• Excerpt:
The policies of funders have a substantial effect on data sharing. Drawing from a resource sharing policy developed by Alex’s Lemonade Stand Foundation, Greene pointed out that a major goal of data sharing is to enable faster translation of research into cures.2 Incentives for sharing include reviewing both data-sharing plans and past sharing behavior as part of the peer review process. Accountability can be enhanced by making future grant funding contingent on adherence to a data-sharing plan. A relatively small number of funders can have an “outsized impact” by instituting such policies, he observed.
___________________
As part of its mission to understand and predict changes in climate, weather, ocean, and coasts; to share that knowledge and information with others; and to conserve and manage coastal and marine ecosystems and resources, the National Oceanic and Atmospheric Administration (NOAA) collects immense quantities of data that it must analyze and disseminate to researchers and the public. Megan Cromwell, assistant chief data officer with NOAA’s National Ocean Service, described a particular challenge as an example of the broader issues: the data gathered by the NOAA ship Okeanos Explorer, which is operated by NOAA Ocean Exploration.
The work of the Okeanos Explorer, which is the United States’ only fully federally funded exploration vessel, is inductive and conducted in real time. In the past, ships gathered data that were analyzed when the ships returned
to port, and results based on those data might have appeared years later. The Okeanos livestreams video feeds and syncs its data overnight so that people on land can access those data in near real time. “A scientist sitting in the Smithsonian can say, ‘That’s a new species. We don’t know what it is. Gather a sample of it.’ They’re actively participating in the science while we’re out there.”
As an example of the data gathered by the ship, Cromwell described the video portal in more detail. Once the ship docks, the video data that were livestreamed are transferred via hard drive to NOAA’s computers. There annotations are expanded, metadata are generated, and the video is analyzed, though analyzing an hour of video data takes 4–8 hours because the data are qualitative and need to be quantified. The video is also divided into 5-minute segments, representing approximately 5 gigabytes of data, and low-resolution versions are created and made available so that people can stream the video to look for specific things before downloading the high-resolution versions.

• Tasks to perform:
1. Can you rewrite the paragraph beginning "As an example of the data gathered by the ship" from the data-sharing excerpt as a short list of its main facts?
2. Could you continue the data-sharing excerpt with the next paragraph, picking up after its last sentence?

[Stored items]

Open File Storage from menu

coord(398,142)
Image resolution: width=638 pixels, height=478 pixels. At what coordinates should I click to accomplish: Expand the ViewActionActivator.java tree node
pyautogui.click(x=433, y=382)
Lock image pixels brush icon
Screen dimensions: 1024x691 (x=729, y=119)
* * *
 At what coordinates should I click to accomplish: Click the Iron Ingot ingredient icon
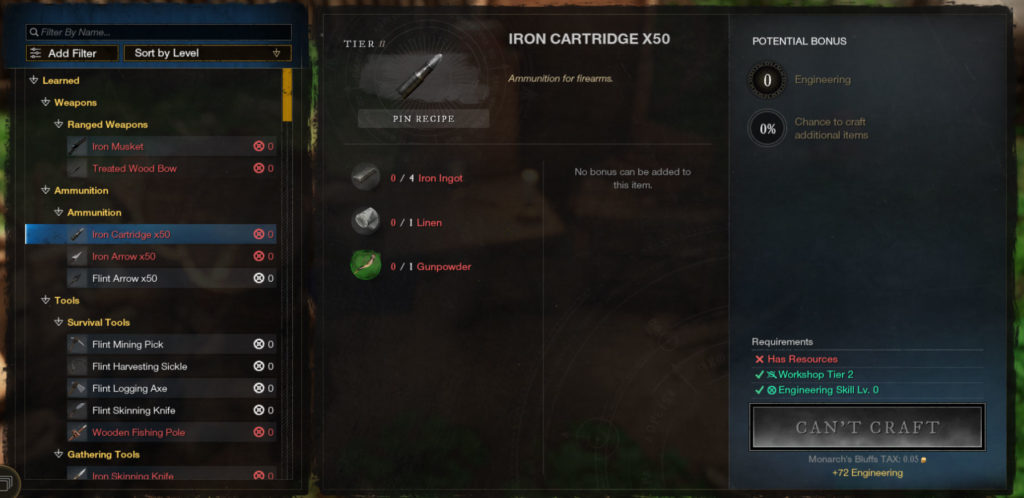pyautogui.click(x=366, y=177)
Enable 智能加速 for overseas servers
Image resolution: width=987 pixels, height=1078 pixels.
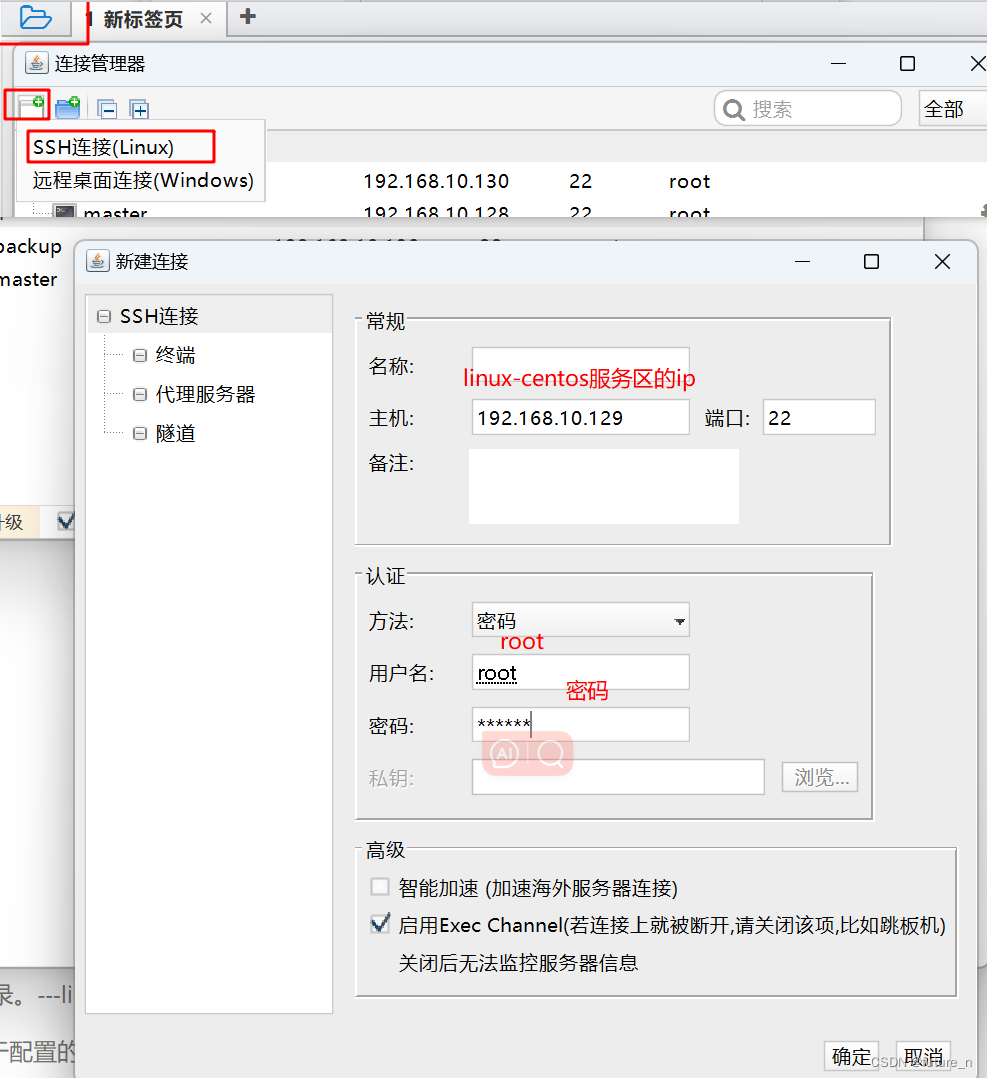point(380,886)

• Expected results:
1.
- Cromwell described the video portal as an example of the ship's data.
- Once the ship docks, the livestreamed video data are moved by hard drive to NOAA's computers.
- There, annotations are expanded, metadata are generated, and the video is analyzed.
- Analyzing an hour of video takes 4–8 hours, because the data are qualitative and need to be quantified.
- The video is divided into 5-minute segments of about 5 gigabytes each.
- Low-resolution versions let people stream the video to look for specific things before downloading the high-resolution versions.

2.
NOAA has also been working with the users of its data and with data analysis groups to develop AI solutions to data analysis. Algorithms can tell whether something in an image has changed or is significant and whether a scientist needs to pay attention to that image. It has also created an online, open-source, completely free training database for ocean imagery data and has invited researchers from around the world to contribute to this database.
In addition, NOAA has partnered with Ocean Vision AI to experiment with gamification. The team has been working on a video game called FathomVerse that is intended to crowdsource training data. “It’s very similar to what [the National Aeronautics and Space Administration] is doing, except it’s more complicated, because there are so many different species that we’re not aware of. There are a pair of fish species in the Gulf of Mexico where one single ray on the upper fin is the only difference between them. Yet they’re genetically different species.”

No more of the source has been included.